The progressive future of Russian civilization can be ensured by an organic combination of a comprehensive-systemic breakthrough forward with new humane priorities and principles of development, with a new noble goal, idea and ideal of progress, which together can give Russian civilization a qualitatively new, attractive and attractive image. The new future of Russia should be aimed at the priorities and goals of man, justice, freedom and humanism.

In addition to the moral and spiritual revival, social revival, the orientation of people towards lofty social goals, complemented at the same time by a strong economy based on the achievements of the modern scientific and technological revolution, and a developed culture have a huge role for the future of Russian civilization. In sum, these are indispensable conditions for the prosperous future of Russian civilization. At the same time, one should not lose sight of the external situation that has developed within the framework of world civilization and is marked by the features of a systemic crisis, especially in the countries of the capitalist world: raw materials, social, environmental, spiritual, human, humanitarian.

Modern Russia, in fact, continues to exist due to the remnants of the former economic, scientific and educational potential, as well as the sale of natural resources. However, they are not endless and will not be able to ensure the life of the nation for a long time.

Today, civilization in Russia, as well as modern world civilization, is in need of significant renewal and substantial restructuring. It is necessary to move towards a qualitatively different civilization, new in nature and essence.
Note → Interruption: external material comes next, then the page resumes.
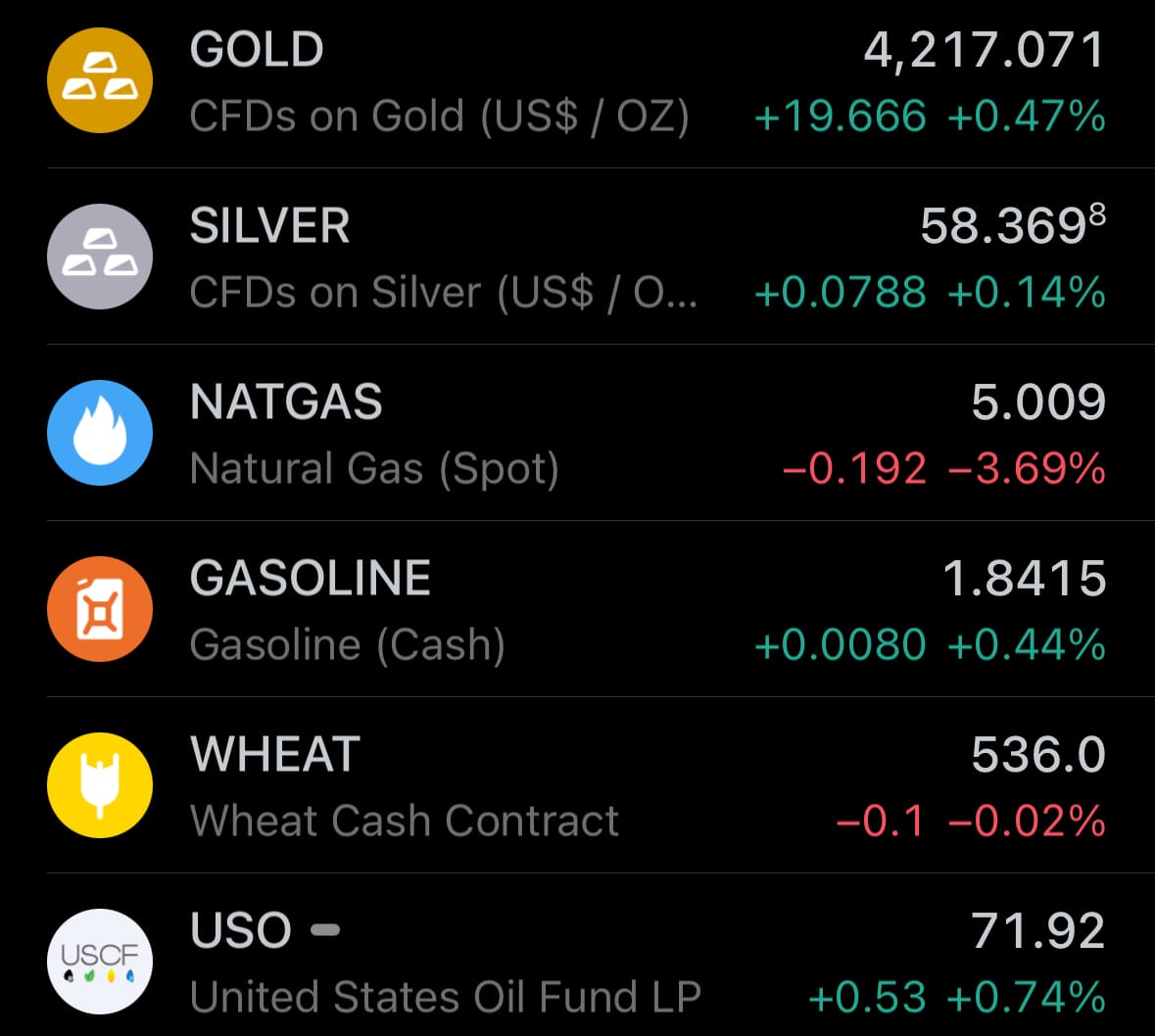
Task: Click natural gas change −3.69%
Action: point(1027,468)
Features of Russian civilization.
When they talk about Russia in the world, they mean a civilization that is not like Western and Eastern, into which the ways of life of the peoples inhabiting the Eurasian continent are conditionally divided. It is impossible to say for sure that Russia is developing according to any particular type. Various scientists at one time - the so-called "Westerners" and "Slavophiles" - proved the legitimacy of Russia's attraction to one or another pole, but such a specific merger with any civilization did not happen.
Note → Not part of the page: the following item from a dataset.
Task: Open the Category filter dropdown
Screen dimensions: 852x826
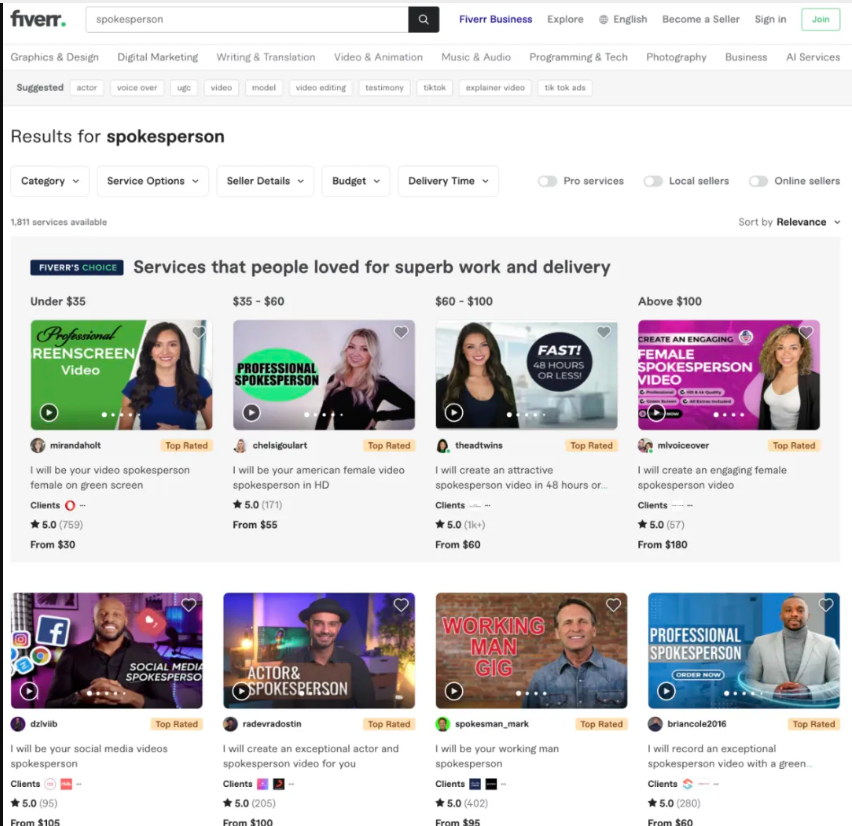Action: tap(50, 181)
Two main differential aspects are distinguished, according to which the concept of Russia as a special civilization is formed.
First, the geographical factor plays an important role. The fact is that from the moment of its inception and development, the Russian state, no matter how it is called, no matter what formation it belongs to, has always balanced between East and West. That is, at first this state originated in the western part of Eurasia, then the territory gradually spread to the east. It is customary to divide Russia territorially in relation to East and West along the Ural Mountains. Hence the notions about the coat of arms of the state: the creators of the emblem were forced to depict an eagle with two heads, so that each looked to the western and eastern sides, respectively.
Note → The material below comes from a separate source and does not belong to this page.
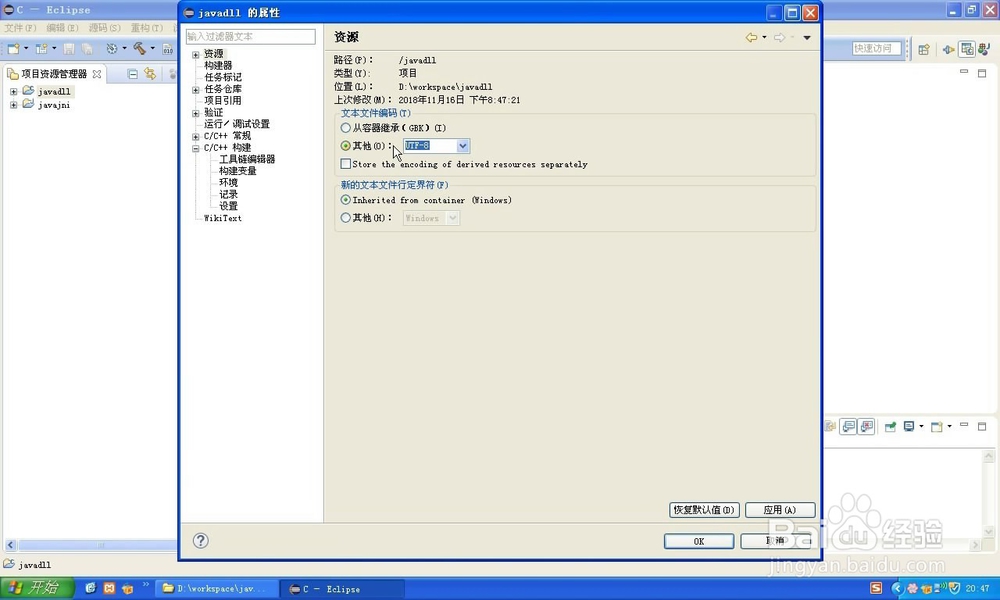The width and height of the screenshot is (1000, 600).
Task: Click the 恢复默认值(D) button
Action: 704,510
Secondly, historically it turned out that in different eras Russia experienced the influence of both Eastern and Western civilizations. For example, the invasion of the Mongol-Tatars on our land marked a long stage of life "under the East." In troubled times, Russian land was full of foreign invaders who tried to undermine its strength and self-determination. Under Peter the Great, there is a significant bias towards choosing the Western path of development. And so on until now.
However, even with such visible “throws”, Russian statehood has established itself as a special civilization, absorbing, like a sponge, the features of all civilizations that influenced it at different times. The Russian way of life is fully consistent with one of the definitions of the concept of "civilization" - a society frozen in a certain locus of space and time. The economic, material, spiritual subsystems of this society are unique in their own way. That is why modern Russian society remains one of the most special. It is considered one of the most tolerant in the world, which is why hundreds of nationalities get along within the same state, respecting the traditions and customs of each other. Perhaps, the term "multinational" is suitable only for Russia, which has formed over its centuries-old history into a unique social civilizational complex.